# Walleye run fly fishing



## Panfish elite

I'm considering fly fishing for walleye this year in the sandusky and maumee rivers. Wanna get an eye on the fly, any input or thoughts on this ?


----------



## KaGee

You will have a huge challenge finding a spot where the fish are.
People have no patience with other fishermen using traditional methods,
Can't imagine how they would be with a fly guy. Just my opinion.


----------



## Shortdrift

You would be better off heading for the Western Basin during and after the Jig Bite. Large Streamers in White or Purple body with Chartreuse or orange Head in the deep water off the reefs after the females retreat as they will be cruising up high and hungry.


----------



## flyfishtrout

Ya it could be done, good luck finding a spot where guys are far enough away, and if you do get one prepare to be crowded by fisherman. And it'd be neat to get one, but the looks you'd recieve doing such wouldn't be very pleasant.


----------



## Raylaser

Agree with everyone's assessment so far unless you have access to a boat, then that opens up a slew of possibilities with a fly rod, centerpin etc. From shore, fugettaboutit! Tough enough putting ups with some of the usual knuckleheads when you are throwing Carolina Rigs, using a fly rod would be a "Death Sentence", LOL!


----------



## chet

.....


----------



## Gills63

There are definitely areas you could do it on the maumee. I don't know if you'll catch any, but there are plenty out of the way places to try. 

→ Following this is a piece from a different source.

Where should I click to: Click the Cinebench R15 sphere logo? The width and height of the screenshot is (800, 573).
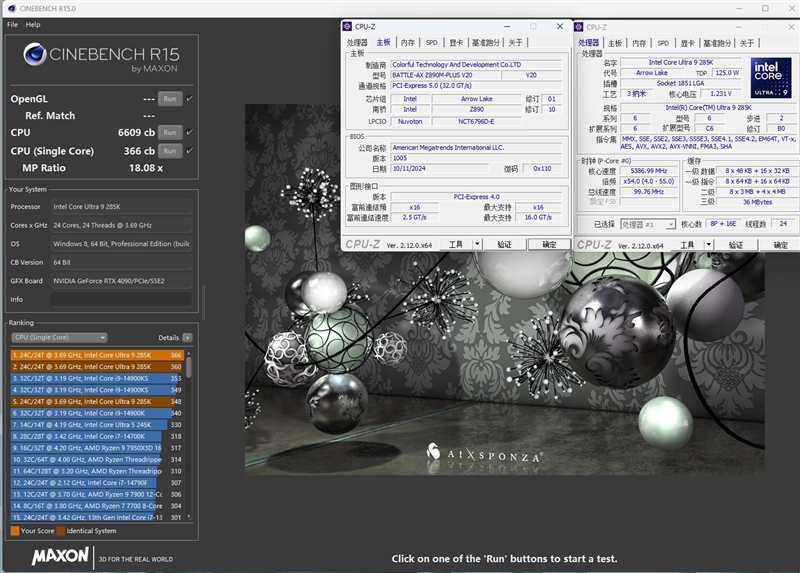35,55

As long as you avoid the congested areas nobody is going to care that you are using a different method.


----------



## Panfish elite

I'd be willing to try other spots as long as it is accessible by shore or wading. I do not have a boat and was just thinking of hitting up Orleans or button wood. Or fremont. Maybe get there a little earlier beat the crowds, if they show up and get irritated it's on them for wading up next to me. I really wouldn't care, they're just as entitled to fish there as much as me and I don't mind sharing a productive spot with fellow anglers, probably won't receive the same veiws though lol


----------



## Gills63

People are going to be at the popular spots early and often. The only reason people attempt to fish shoulder to shoulder is because everyone is basically fishing the same. 

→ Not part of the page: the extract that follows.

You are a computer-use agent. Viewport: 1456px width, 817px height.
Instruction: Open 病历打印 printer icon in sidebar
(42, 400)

I was assuming you would attempt the backwater areas that don't provide much drift for Carolina rigs. I suspect it won't work out too well if you attempt to stand in a line with everyone else.


----------



## Flathead76

If your going to try it wait until the very end of April or the first week of May. By then most of the crowds have thinned out and you should be able to find areas that you might be able to fly fish. Before then I wouldn't even consider it.


----------



## maxpower

Panfish elite said:


> I'd be willing to try other spots as long as it is accessible by shore or wading. I do not have a boat and was just thinking of hitting up Orleans or button wood. Or fremont. Maybe get there a little earlier beat the crowds, if they show up and get irritated it's on them for wading up next to me. I really wouldn't care, they're just as entitled to fish there as much as me and I don't mind sharing a productive spot with fellow anglers, probably won't receive the same veiws though lol


While I understand the sentiment, I don't know if you understand the walleye run (see attached pics). If you've fished the run before, I retract this statement. Please know that no offense is intended by this post; hopefully it just gives you an idea of what you might encounter.

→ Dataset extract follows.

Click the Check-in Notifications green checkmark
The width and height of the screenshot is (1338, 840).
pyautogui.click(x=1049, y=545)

Beating the crowds is nigh impossible, as you'll probably all be wading out at the same time, at daybreak. Many times, anglers wade out to their spot before sunup, and simply wait to cast until the time fishing starts that day. Even though it's not right, just, or fair, it is not the place to try out a new method that runs too counter to the standard operating procedure.

In addition, even if you were with an entire line of people who were cool with a fly fisherman giving it a go, I think your equipment would get destroyed in the process. Dozens of anglers would be casting over your line, from the side you're on, and from across the river. You would spend 90% of your day untangling your line from multiple other angler's lines. There's a certain cadence to fishing the river during the walleye run, and even other anglers using the same presentation style can cause issues by "casting out of turn" (which still happens fairly often).

With all that said, I say give it a try in an unpressured area. I don't know if it would be a successful endeavor, but I like new fishing challenges too, and I understand that drive. Hopefully I didn't seem too negative in this post, but sometimes people who are familiar with a certain situation can look at a proposed situation and just cringe when thinking about how it would play out.


----------



## DHower08

Fish sandusky bay end of april id guess large streamers would do her good


----------



## Panfish elite

I've fished plenty of times during the run, mainly on weekdays and I have never seen that many people there. Sandusky always has very few people in the river it seems when I go. It always looked like I could be able to get a fly in the water no problem. Maybe I'm just not fishing during the populated times lol .


----------



## TRIPLE-J

that's a death sentence trying that at Orleans or buttonwood...just sayin...not knocking you for wanting to try it..ive fished the run for a long long time in Maumee....the people there just wont put up with it...sorry just being honest...might be ok for the first few casts or so but the second peoples lines start getting tangled with yours all the time they will start saying something....I get it as to why you would want too..but... me personally I wouldn't try it...


----------



## TRIPLE-J

no those pics are very accurate of the Maumee on any givin day during the run


----------



## Mr. A

I have been making the trip for the run for a while and have only seen a handfull of people attempt to fly fish the run. I have never seen someone fly fishing in line with the people fishing with a regular rod and reel either. And, personally, I have seen people come to blows, equipment get damaged, etc. while fishing the run in the regular areas. I would not want to sacrifice a fly fishing rig just to try it. There are areas where you could do it but I would be careful of when and where you go.


----------



## AtticaFish

What about getting on an Erie breakwall or beach in the evening and tie on as big of a minnow pattern you can swing..... chuck and duck. I have a local reservoir i have thought about taking the fly rod to after dark. I think it would be pretty fun to hook one with the buggy whip. The way the bigger fish surge it would be a fun fight.


----------



## Raylaser

AtticaFish said:


> What about getting on an Erie breakwall or beach in the evening and tie on as big of a minnow pattern you can swing..... chuck and duck. I have a local reservoir i have thought about taking the fly rod to after dark. I think it would be pretty fun to hook one with the buggy whip. The way the bigger fish surge it would be a fun fight.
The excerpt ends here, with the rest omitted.